- Work item: Print exactly the lines from the one containing "This screenshot has height=410, width=781." through the last line of the entries below; the pictures stay out of the copy.
Start of Information provided
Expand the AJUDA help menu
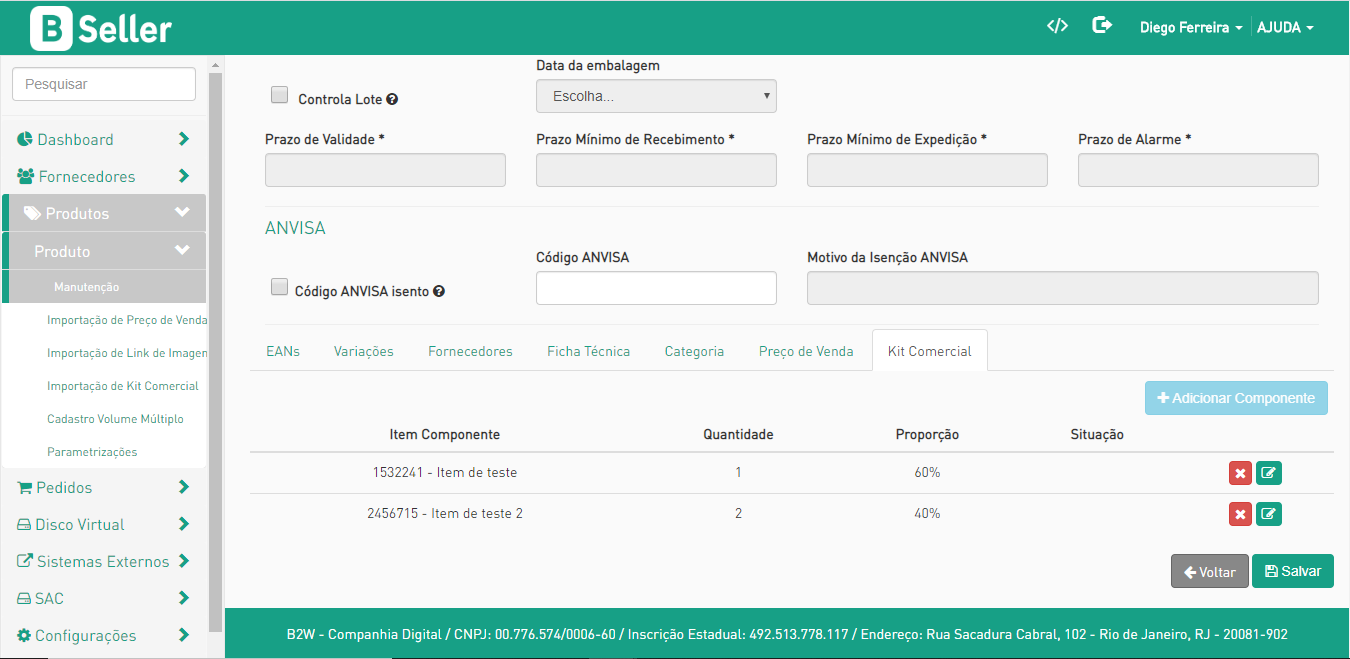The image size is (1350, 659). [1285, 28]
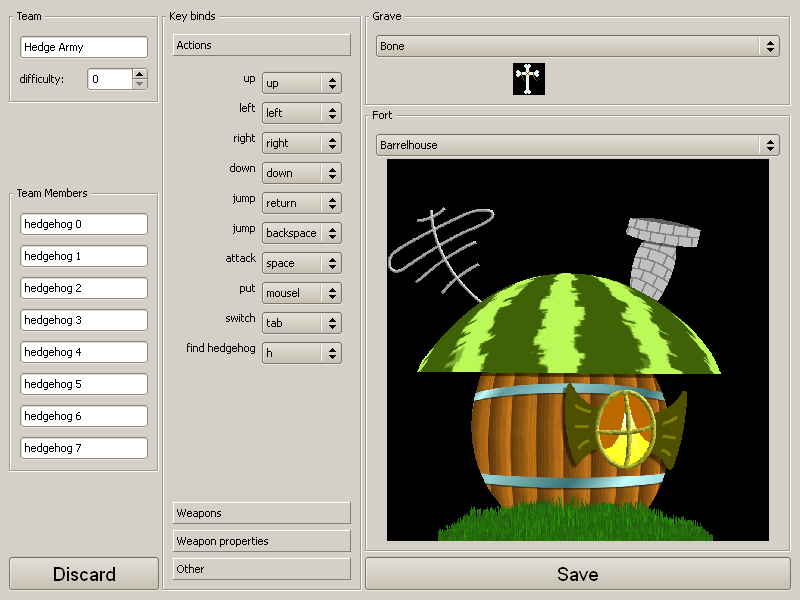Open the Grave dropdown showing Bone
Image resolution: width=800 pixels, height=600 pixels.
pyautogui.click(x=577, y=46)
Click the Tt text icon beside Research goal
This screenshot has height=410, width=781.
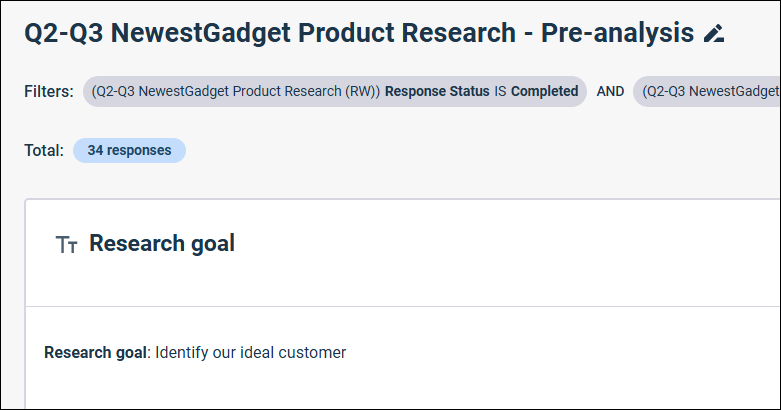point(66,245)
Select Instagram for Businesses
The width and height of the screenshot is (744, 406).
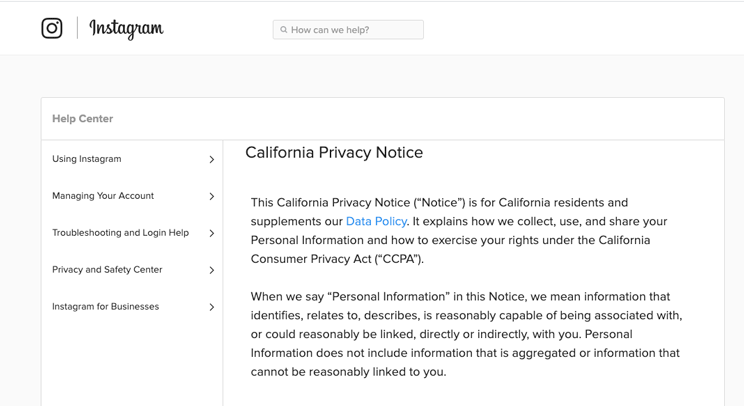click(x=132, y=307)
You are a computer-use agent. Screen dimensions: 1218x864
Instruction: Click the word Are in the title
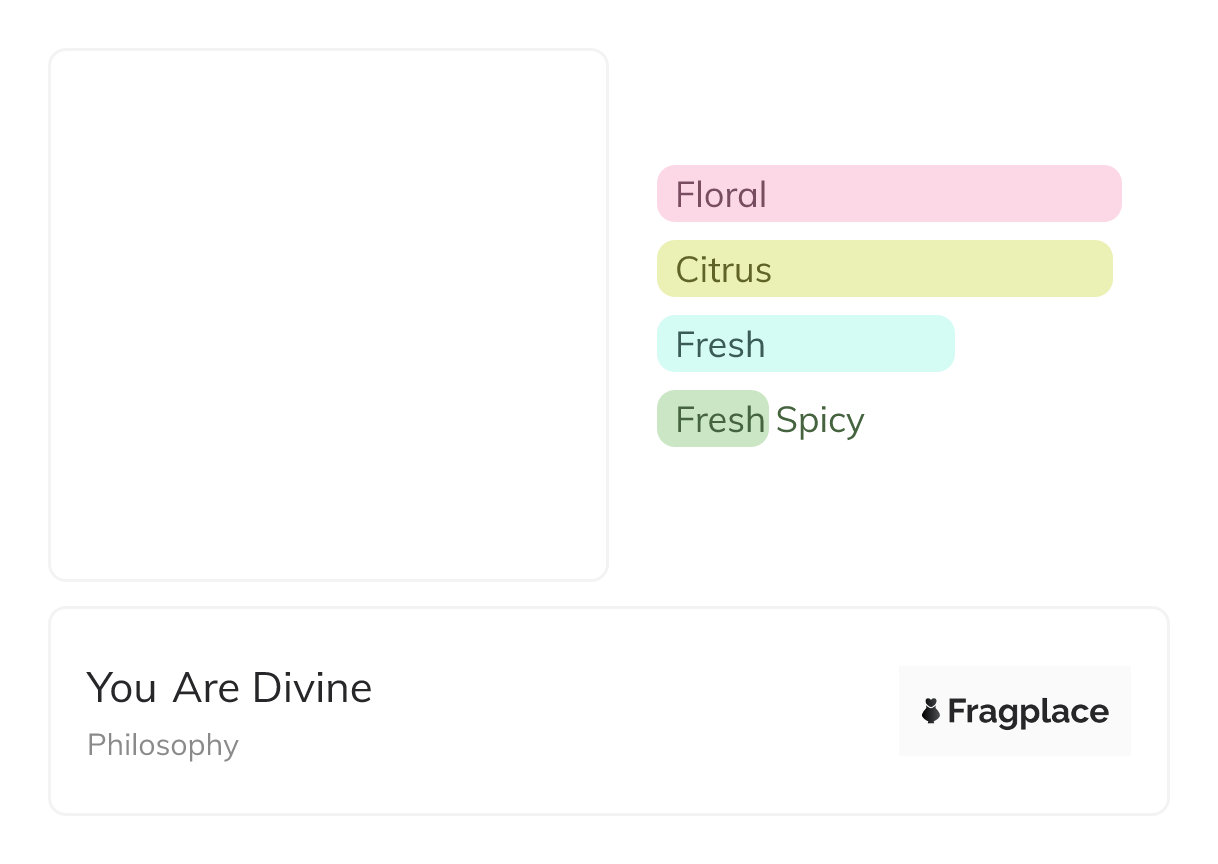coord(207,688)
End of Information provided
- Task output:
This screenshot has height=410, width=781.
point(66,245)
Select Instagram for Businesses
The width and height of the screenshot is (744, 406).
click(x=132, y=307)
You are a computer-use agent. Screen dimensions: 1218x864
Instruction: Click the word Are in the title
coord(207,688)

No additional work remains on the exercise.